YOUR OBJECTIVE
Within the records, which lines hold the string "ORBIT"? Report each one by copying it.

┌──

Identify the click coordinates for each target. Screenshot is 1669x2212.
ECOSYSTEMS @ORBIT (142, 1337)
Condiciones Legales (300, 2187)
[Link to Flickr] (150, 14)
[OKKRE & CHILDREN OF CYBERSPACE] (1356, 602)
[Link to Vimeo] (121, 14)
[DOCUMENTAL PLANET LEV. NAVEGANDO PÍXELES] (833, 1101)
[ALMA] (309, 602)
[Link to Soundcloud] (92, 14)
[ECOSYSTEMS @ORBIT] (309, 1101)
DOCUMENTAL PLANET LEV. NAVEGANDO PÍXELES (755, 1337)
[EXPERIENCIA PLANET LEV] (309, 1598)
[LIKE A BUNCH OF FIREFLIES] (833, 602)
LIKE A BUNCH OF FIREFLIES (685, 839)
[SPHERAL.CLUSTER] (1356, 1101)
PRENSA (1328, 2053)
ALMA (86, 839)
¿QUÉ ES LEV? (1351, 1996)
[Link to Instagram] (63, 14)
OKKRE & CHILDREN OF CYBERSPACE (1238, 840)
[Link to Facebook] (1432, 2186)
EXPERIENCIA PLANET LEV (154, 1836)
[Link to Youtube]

└──

YOUR RESPONSE
ECOSYSTEMS @ORBIT (142, 1337)
[ECOSYSTEMS @ORBIT] (309, 1101)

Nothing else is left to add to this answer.